Khiyaar syarat ini bisa diperuntukkan ‘aaqid, muwakkil ataupun ajnabiy (masyruuth lah-nya bisa ‘aaqid, ataupun ajnabiy[16]), akan tetapi wakil hanya boleh mensyaratkan khiyaar untuk dirinya sendiri atau muwakkil-nya artinya wakil tidak boleh mensyaratkan khiyaar untuk lawan aqad-nya ataupun ajnabiy tanpa izin muwakkil. Orang yang telah mensyaratkan khiyaar untuk ajnabiy tidak punya hak khiyaar kecuali ajnabiy tersebut mati pada zaman khiyaar (karena dengan matinya ajnabiy hak khiyaar pindah pada orang yang mensyaratkan).

Catatan:

  • Massyruuth lah harus sudah baaligh walaupun safiih.
  • Pensyaratan Khiyaar untuk orang lain bukan merupakan taukil tapi tamliik jadi masyruuth lah tidak harus menjalankan yang terbaik bagi syaarith.
  • Al Milku fii zamani al Khiyaar

Secara mendasar mabii’ dan semua hal yang diaqadi dengan aqad-aqad mu’awadlah yang lain akan dimiliki dengan sempurnanya aqad[17]. Pada masa khiyaar kepemilikan atas mabii’ dan tawaabi’-nya[18]   teruntuk orang yang memiliki khiyaar . Bila khiyaar dimiliki ‘aaqidain, maka kepemilikan digantungkan, artinya bila nantinya aqad nyata-nyata sukses, maka diketahui bahwa mabii’ dan tawaabi’-nya adalah milik pembeli sejak selesai aqad bila aqad gagal (karena di-faskh) maka diketahui bahwa mabii’ dan tawaabi’-nya adalah milik penjual dan kepemilikan atas mabi’ dianggap tidak pernah hilang darinya[19]. Semua ini berlaku untuk khiyaar syarat dan juga khiyaar majlis[20]. Bila mabii’ dihukumi milik pembeli maka tsaman dihukumi milik penjual, begitupun sebaliknya. Bila kepemilikan atas mabii’ digantungkan, maka kepemilikan atas tsaman pun digantungkan.

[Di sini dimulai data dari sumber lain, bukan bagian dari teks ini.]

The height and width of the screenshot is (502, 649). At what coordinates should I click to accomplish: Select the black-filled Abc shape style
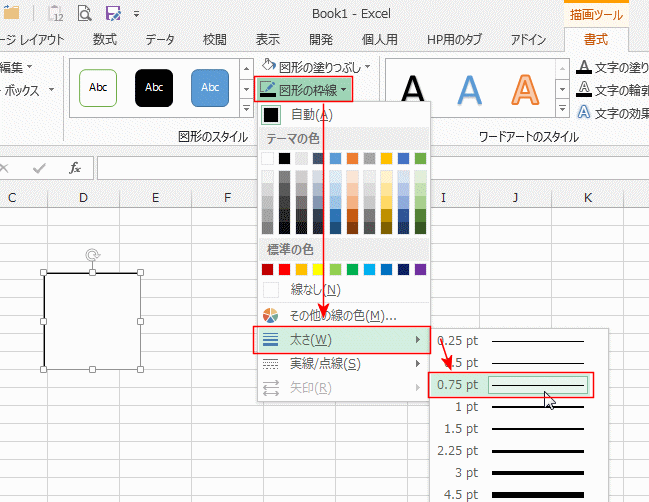[154, 87]
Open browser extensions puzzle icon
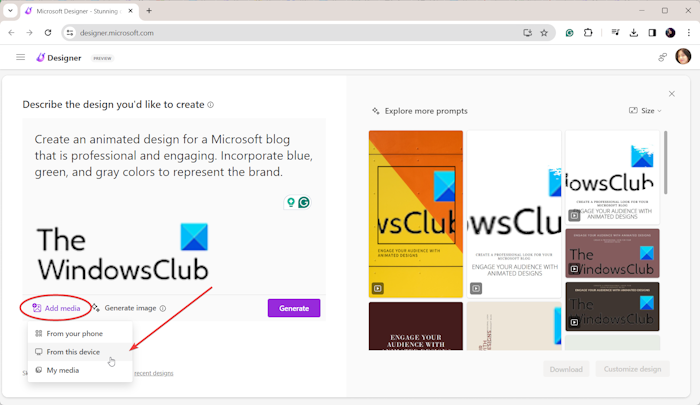 (588, 33)
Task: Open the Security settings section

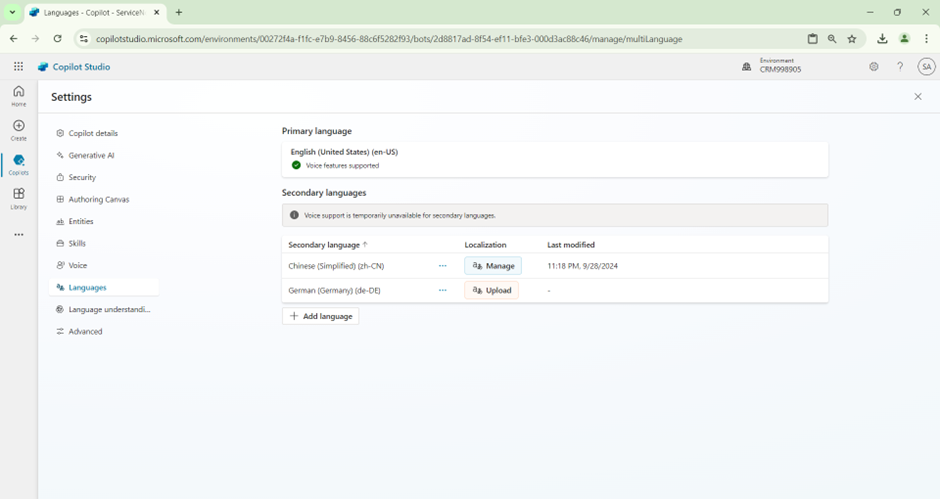Action: [x=82, y=177]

  1. Aqad-aqad yang tersentuh khiyaar syarat

Khiyaar syarth diperbolehkan dalam setiap aqad yang tersentuh khiyaar majlis kecuali dalam :

  • Aqad salam
  • Jual beli ribawy
  • Jual beli terhadap hal-hal tidak tahan lama (akan busuk sebelum masa khiyaar yang disyaratkan habis).
  • Jual beli budak terhadap pembeli yang budak tersebut akan merdeka bila dimilikinya[21]. Dalam hal ini khiyaar syarat tidak diperbolehkan bagi pembeli.
  • Jual beli hewan yang di-tashriyah. Dalam hal ini khiyaar syarat tidak diperbolehkan bila disyaratkan tiga hari bagi baai’[22].
  • Cara faskh dan ijazah pada masa Khiyaar

Cara faskh dan ijazah terbagi dua :

  • Dengan qaul

Untuk faskh dengan mengucapkan semisal : fasakhtu al bai’a (saya batalkan jual beli), istarja’tu al mabii’a (saya ambil kembali mabii’) dan sesamanya, dan untuk ijaazah dengan mengucapkan semisal : ajaztu al bai’a ( saya sukseskan jual beli) dan sesamanya.

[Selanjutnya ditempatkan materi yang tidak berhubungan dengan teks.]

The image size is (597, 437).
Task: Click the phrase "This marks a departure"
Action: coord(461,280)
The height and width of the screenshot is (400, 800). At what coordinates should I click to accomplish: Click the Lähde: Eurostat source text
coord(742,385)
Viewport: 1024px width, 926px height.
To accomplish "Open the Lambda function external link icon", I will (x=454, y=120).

  • Dengan tasharruf (fi’li atau yang disetarakan dengan fi’li[23])

Mentasharrufkan mabii’ oleh penjual yang memiliki hak khiyaar [24] adalah bentuk faskh. Tasharruf yang dimaksud semisal wathi, memerdekakan, menikahkan, menjual, mewaqafkan, menyewakan. Semua tasharruf tersebut sah akan tetapi hukumnya wathi haram kecuali khiyaar murni hanya untuknya (penjual).

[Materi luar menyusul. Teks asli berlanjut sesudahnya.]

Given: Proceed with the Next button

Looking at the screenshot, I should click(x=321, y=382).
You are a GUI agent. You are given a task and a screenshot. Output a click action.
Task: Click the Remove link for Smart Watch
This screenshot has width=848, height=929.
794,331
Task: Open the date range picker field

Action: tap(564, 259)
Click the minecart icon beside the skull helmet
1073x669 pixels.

Tasharruf tersebut merupakan ijaazah bila dilakukan oleh pembeli yang memiliki khiyaar [25]. Memerdekakan mabii’ dari pembeli yang punya khiyaar hanya akan sah bila diizini penjual atau tidak diizini akan tetapi khiyaar murni hanya untuk pembeli. Bila khiyaar milik mereka berdua dan tanpa izin maka memerdekaan mabii’ mauquuf (ditaruhkan) sah atau tidaknya. Adapun wathi dari pembeli maka hanya halal bila khiyaar murni milik pembeli dan haram bila khiyaar milik keduanya walaupun wathi tersebut dengan izin penjual[26]. Selain wathi dan memerdekakan maka sah bila khiyaar murni milik pembeli atau milik berdua akan tetapi dengan izin penjual. Bila khiyaar milik berdua dan tidak ada izin maka batal.

Catatan:

  • Wahti dari penjual akan jadi faskh dan dari pembeli akan jadi ijaazah bila mabii’ yang di-wathi nyata-nyata perempuan.
  • Sekedar menawarkan mabii’ pada zaman khiyaar untuk dijual kepada pihak ketiga bukanlah bentuk faskh dari penjual dan bukan bentuk ijaazah dari pembeli. Begitupun izin untuk menawarkannya (bukan faskh dan bukan ijaazah).

 

Khiyaar Naqishah

Diatas telah diterangkan bahwa Khiyaar al Naqiishah disebabkan tidak wujudnya suatu sifat yang disangka ada pada ma’quud ‘alaih, dan prasangka tersebut muncul karena salah satu dari tiga perkara, yaitu : taghriir fi’liy, iltizaam syartiy (sifat yang dijanjikan) dan qadlaa’ ’urfiy.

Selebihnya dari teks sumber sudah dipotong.